Karin cita tra i bisogni più urgenti dei villaggi di quest’area: la mancanza d’acqua e di elettricità; la presenza di coloni estremisti che minaccia il lavoro dei contadini (ad esempio durante la raccolta delle olive); il problema dell’accesso ai terreni – proprietà di coltivatori palestinesi – reso difficoltoso, se non impossibile, dalle barriere che Karin chiama «stagionali».
Infine, le donne di Machsom Watch sono tra i volontari impegnati nelle colline a sud di Hebron, segnate da povertà e tensioni quotidiane, e organizzano tour in Cisgiordania, in particolare nella Zona C. L’obiettivo è mostrare la vita sotto occupazione. «Abbiamo dovuto interrompere queste visite durante la pandemia da Covid-19 e, a fasi alterne, a causa della mancanza di sicurezza, ma speriamo di riprenderle presto, soprattutto nella Valle del Giordano, dove abbiamo operato a lungo e dove la situazione è molto difficile», precisa Linder.
L’occupazione negli occhi
Soggiunge: «Da oltre un anno, dopo le elezioni del 2021, collaboriamo inoltre con altri attivisti per la pace sotto lo slogan Guardare l’occupazione negli occhi. Trascorriamo i fine settimana a Tel Aviv di fronte al ministero della Difesa, nel quartiere di Sarona, con cartelli e volantini, parlando con i passanti nei principali incroci e sui ponti. Abbiamo “adottato” un ponte sull’autostrada a nord di Tel Aviv, e stiamo lì con i cartelli in mano per far sì che la gente si ricordi e prenda coscienza dell’occupazione. Parallelamente, firmiamo e diffondiamo petizioni e lettere al governo».
In generale, le zone in cui si divide oggi l’intervento dell’associazione sono quattro: l’area di Gerusalemme, il nord e il sud dei Territori occupati e, infine, la già citata zona centrale, quella che – nell’esperienza delle volontarie – è interessata dai cambiamenti più frequenti.
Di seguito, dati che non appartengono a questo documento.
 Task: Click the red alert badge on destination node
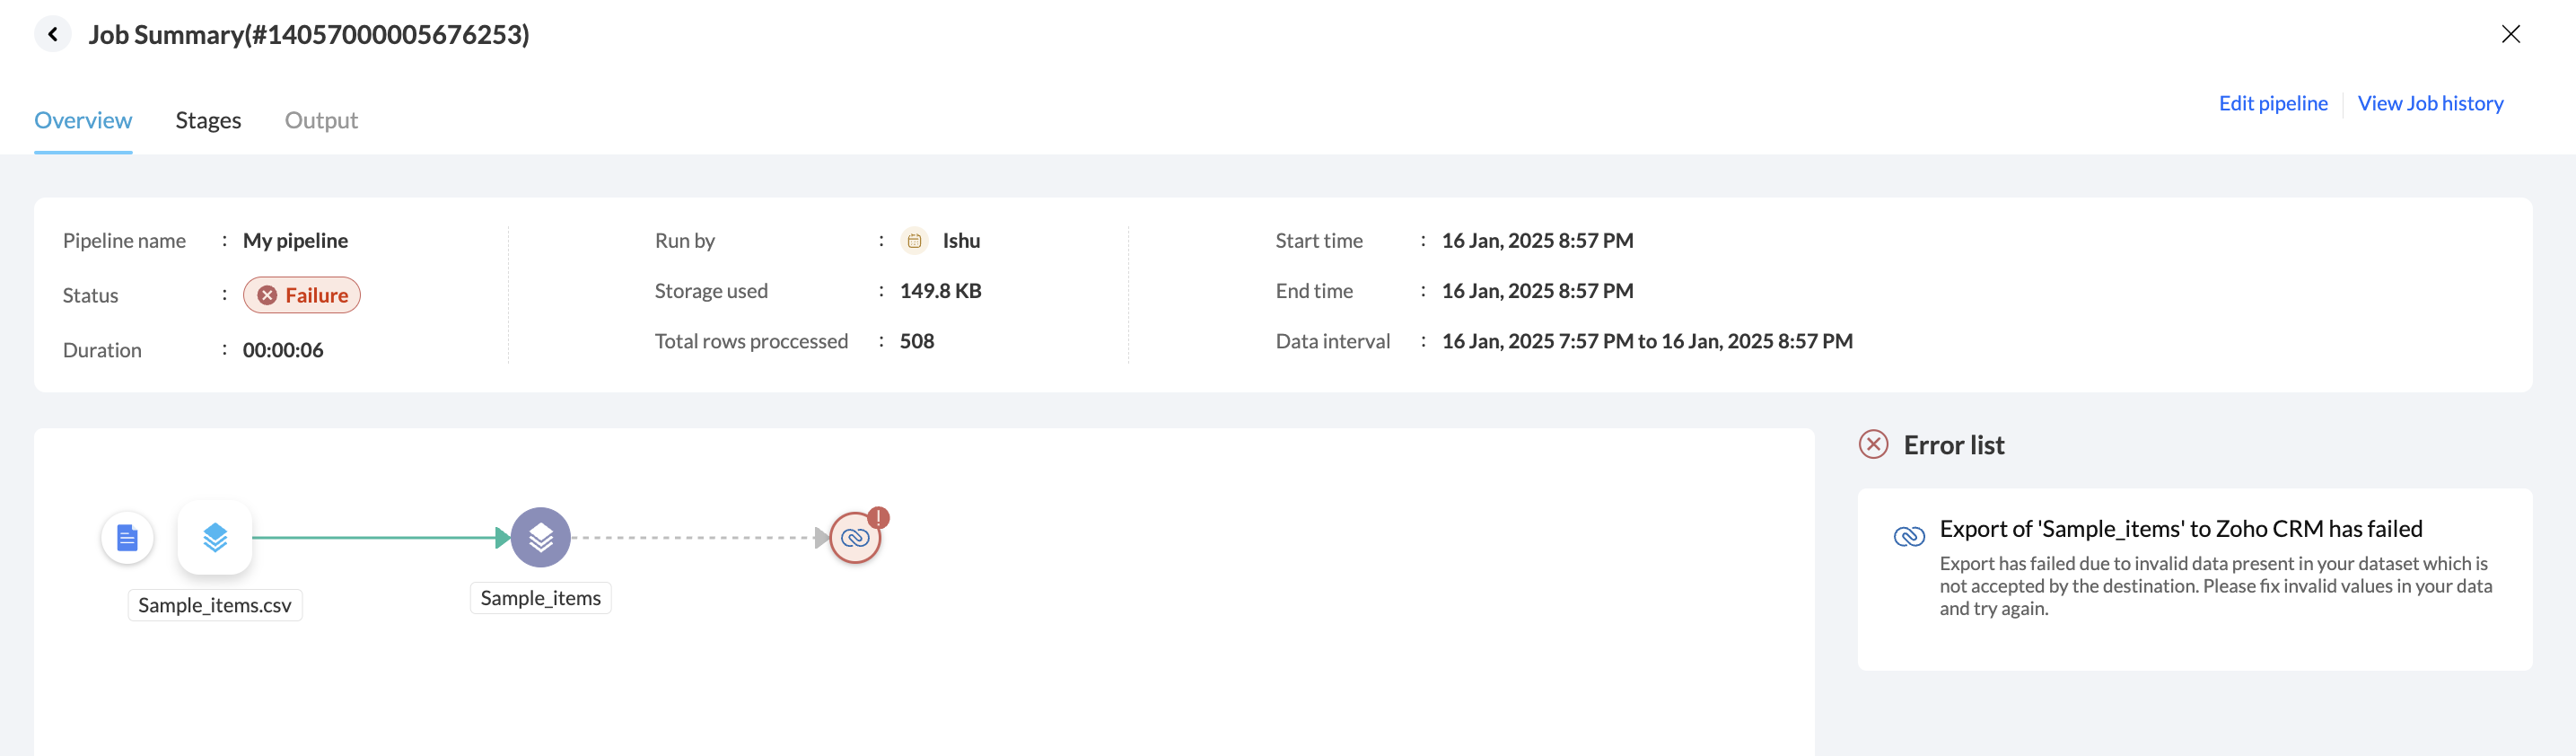click(x=879, y=517)
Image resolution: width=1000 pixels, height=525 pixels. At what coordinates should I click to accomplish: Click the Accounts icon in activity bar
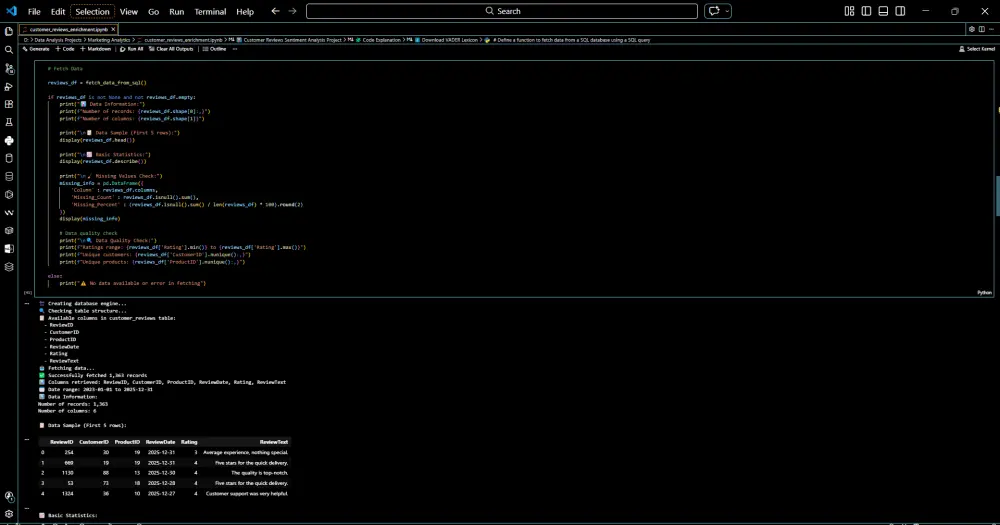pyautogui.click(x=9, y=496)
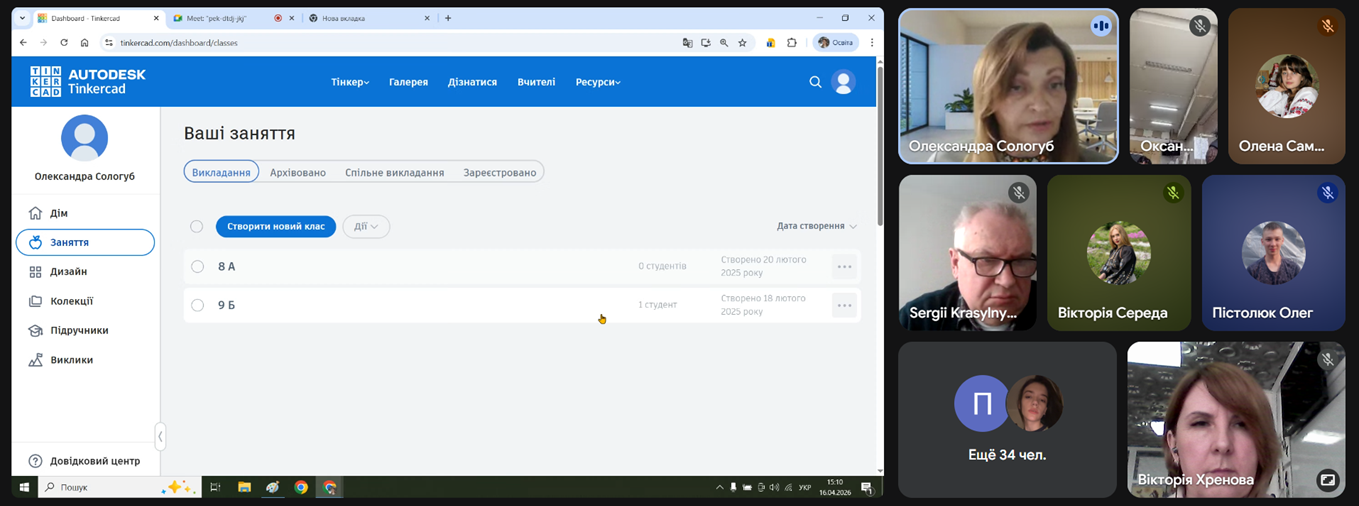
Task: Click the browser bookmark star icon
Action: [x=742, y=43]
I fondi per mandare avanti le attività arrivano principalmente dagli iscritti alla mailing list (oltre 3.500) e da organismi ebraici internazionali come New Israel Fund.
L’incertezza sul futuro
Scontato, a questo punto, provare a guardare insieme al futuro. «Non sappiamo cosa succederà con il nuovo governo, di cui fan parte diversi elementi estremisti. Lo choc dopo le elezioni è stato molto forte. Quando leggi il giornale la mattina hai l’impressione che stiamo “perdendo” sempre di più in termini di libertà di parola, di movimento per i palestinesi, di diritti in generale. Nel 2022 la violenza dell’esercito israeliano verso la popolazione palestinese nei Territori è cresciuta in modo esponenziale. Alcuni politici hanno rilasciato dichiarazioni piuttosto gravi verso le organizzazioni che operano per la difesa dei diritti umani. In sintesi, come dicevo, non è facile fare previsioni: non abbiamo idea di cosa accadrà».